#### [Aim of the exercise]
Copy the stretch of the material from the line containing "Open the tags Learn more link" through the line containing "click(501, 154)", reproducing every line in it character for character.

#### [Available data]
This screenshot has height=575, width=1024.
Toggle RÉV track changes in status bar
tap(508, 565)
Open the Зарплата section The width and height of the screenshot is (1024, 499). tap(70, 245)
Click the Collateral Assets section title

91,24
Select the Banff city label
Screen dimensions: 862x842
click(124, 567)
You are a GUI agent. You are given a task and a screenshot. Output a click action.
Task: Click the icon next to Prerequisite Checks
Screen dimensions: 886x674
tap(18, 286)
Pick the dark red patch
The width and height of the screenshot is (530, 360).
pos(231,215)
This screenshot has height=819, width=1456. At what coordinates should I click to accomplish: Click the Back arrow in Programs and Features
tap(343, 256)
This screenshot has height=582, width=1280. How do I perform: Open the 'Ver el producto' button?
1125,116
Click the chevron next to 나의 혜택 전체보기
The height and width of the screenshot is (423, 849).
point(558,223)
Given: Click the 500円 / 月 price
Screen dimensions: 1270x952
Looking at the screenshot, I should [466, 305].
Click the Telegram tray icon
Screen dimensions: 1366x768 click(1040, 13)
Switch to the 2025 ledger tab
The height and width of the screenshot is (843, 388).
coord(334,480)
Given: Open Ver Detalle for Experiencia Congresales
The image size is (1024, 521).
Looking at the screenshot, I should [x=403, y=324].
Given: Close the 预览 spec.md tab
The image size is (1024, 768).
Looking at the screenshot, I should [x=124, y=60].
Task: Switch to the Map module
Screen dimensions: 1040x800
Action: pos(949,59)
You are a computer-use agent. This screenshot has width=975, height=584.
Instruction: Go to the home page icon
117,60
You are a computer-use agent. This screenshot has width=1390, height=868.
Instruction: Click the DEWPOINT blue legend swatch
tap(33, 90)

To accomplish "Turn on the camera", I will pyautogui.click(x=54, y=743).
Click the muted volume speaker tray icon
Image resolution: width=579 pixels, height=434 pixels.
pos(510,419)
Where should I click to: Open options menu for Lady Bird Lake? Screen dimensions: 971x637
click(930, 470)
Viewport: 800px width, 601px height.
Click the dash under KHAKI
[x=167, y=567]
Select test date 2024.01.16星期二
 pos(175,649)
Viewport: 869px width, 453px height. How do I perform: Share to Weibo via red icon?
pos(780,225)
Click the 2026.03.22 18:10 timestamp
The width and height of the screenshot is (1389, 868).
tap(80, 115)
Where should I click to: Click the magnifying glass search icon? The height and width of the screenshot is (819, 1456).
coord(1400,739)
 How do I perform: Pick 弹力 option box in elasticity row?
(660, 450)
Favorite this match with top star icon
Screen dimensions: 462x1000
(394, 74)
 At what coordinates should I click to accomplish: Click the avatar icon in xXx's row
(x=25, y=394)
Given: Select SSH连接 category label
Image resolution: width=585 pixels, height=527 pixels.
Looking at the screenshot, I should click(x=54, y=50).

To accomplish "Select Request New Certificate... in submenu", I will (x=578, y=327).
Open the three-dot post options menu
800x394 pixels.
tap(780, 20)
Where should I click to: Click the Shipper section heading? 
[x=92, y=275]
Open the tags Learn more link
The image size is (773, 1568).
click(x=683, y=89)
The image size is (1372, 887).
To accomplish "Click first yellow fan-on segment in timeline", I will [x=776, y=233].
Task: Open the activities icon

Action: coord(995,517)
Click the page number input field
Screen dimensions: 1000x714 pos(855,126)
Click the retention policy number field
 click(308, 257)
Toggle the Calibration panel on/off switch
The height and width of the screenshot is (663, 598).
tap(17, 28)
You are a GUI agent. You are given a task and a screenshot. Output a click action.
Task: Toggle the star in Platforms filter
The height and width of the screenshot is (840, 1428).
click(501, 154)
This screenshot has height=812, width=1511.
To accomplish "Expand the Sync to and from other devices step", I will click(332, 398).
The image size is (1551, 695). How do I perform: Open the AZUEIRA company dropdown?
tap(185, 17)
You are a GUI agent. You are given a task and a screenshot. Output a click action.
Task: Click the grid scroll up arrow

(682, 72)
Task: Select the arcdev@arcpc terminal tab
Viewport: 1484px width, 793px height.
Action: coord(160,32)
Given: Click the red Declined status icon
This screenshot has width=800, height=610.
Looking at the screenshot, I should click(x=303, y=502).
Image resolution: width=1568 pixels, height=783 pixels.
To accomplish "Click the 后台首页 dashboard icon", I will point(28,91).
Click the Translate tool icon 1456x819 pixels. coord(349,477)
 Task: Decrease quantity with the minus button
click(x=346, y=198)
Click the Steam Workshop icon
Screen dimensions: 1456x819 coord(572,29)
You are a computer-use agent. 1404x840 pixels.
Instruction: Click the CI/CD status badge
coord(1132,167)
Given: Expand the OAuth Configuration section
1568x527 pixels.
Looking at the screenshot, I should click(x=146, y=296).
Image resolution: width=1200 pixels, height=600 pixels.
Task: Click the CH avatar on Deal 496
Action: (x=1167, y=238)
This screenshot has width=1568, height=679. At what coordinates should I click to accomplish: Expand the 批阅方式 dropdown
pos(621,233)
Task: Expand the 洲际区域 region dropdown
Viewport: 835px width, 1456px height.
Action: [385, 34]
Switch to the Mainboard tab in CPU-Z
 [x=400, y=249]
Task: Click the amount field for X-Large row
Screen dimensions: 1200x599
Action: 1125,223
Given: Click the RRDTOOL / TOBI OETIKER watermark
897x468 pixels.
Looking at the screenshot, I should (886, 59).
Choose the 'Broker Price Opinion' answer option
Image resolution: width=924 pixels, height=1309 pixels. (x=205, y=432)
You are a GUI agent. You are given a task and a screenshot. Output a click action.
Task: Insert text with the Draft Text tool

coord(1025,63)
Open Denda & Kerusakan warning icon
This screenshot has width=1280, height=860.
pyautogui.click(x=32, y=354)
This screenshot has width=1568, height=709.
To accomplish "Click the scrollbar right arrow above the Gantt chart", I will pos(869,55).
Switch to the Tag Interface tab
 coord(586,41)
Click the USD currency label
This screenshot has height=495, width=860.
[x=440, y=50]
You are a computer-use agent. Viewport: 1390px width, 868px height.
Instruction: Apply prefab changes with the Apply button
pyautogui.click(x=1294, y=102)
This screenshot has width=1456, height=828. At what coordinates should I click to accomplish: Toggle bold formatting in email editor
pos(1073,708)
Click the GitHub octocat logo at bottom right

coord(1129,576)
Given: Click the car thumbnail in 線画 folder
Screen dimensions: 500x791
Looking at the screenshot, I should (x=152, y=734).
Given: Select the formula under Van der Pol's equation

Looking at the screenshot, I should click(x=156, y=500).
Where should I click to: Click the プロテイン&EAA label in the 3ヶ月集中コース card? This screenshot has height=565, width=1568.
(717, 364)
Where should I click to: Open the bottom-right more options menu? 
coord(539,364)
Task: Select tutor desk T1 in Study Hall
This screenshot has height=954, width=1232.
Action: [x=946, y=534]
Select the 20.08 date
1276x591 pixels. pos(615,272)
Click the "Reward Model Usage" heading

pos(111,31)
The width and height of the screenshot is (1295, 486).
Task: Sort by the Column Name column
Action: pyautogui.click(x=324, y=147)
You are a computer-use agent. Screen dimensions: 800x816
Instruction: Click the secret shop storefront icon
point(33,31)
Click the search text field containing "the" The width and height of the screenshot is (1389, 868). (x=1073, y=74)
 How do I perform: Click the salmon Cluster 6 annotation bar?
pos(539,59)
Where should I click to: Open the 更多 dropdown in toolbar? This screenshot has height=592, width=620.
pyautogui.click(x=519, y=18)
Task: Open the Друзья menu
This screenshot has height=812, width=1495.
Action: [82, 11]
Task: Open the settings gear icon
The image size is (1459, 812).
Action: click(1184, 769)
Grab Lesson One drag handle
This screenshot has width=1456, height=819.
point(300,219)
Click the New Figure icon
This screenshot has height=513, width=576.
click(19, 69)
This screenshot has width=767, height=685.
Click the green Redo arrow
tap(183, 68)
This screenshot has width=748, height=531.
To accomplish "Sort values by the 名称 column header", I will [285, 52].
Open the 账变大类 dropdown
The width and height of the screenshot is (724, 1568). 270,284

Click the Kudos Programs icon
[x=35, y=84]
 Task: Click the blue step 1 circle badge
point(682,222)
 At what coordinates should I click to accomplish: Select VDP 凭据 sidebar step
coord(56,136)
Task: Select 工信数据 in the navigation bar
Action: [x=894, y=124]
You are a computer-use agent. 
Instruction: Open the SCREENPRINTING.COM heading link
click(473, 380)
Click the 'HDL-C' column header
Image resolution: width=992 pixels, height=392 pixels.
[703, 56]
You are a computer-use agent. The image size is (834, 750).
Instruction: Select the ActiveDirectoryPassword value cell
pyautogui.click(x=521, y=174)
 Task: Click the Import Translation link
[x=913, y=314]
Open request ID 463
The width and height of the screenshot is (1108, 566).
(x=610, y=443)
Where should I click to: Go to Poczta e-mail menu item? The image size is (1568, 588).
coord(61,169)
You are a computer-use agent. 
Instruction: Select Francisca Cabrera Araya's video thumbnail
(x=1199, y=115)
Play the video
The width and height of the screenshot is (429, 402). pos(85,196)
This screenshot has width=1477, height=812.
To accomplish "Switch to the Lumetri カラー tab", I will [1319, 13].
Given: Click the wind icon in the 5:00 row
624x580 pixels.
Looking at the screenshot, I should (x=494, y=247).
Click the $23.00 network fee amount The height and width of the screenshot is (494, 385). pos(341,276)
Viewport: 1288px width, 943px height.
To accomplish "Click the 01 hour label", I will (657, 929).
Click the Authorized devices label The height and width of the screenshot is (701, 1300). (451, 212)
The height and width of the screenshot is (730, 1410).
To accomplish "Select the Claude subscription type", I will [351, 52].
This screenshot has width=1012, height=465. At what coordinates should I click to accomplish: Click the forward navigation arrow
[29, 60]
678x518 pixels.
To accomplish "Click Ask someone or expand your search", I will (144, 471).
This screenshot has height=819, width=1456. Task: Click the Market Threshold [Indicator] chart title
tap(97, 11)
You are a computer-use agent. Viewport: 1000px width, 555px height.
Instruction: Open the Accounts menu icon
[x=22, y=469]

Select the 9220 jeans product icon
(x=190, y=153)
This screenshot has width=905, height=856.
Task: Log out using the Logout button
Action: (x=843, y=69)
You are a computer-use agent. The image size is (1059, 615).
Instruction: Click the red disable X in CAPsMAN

#### [Full output]
Open the tags Learn more link
The image size is (773, 1568).
click(x=683, y=89)
The image size is (1372, 887).
To accomplish "Click first yellow fan-on segment in timeline", I will [x=776, y=233].
Task: Open the activities icon

Action: coord(995,517)
Click the page number input field
Screen dimensions: 1000x714 pos(855,126)
Click the retention policy number field
 click(308, 257)
Toggle the Calibration panel on/off switch
The height and width of the screenshot is (663, 598).
tap(17, 28)
You are a GUI agent. You are given a task and a screenshot. Output a click action.
Task: Toggle the star in Platforms filter
The height and width of the screenshot is (840, 1428).
click(501, 154)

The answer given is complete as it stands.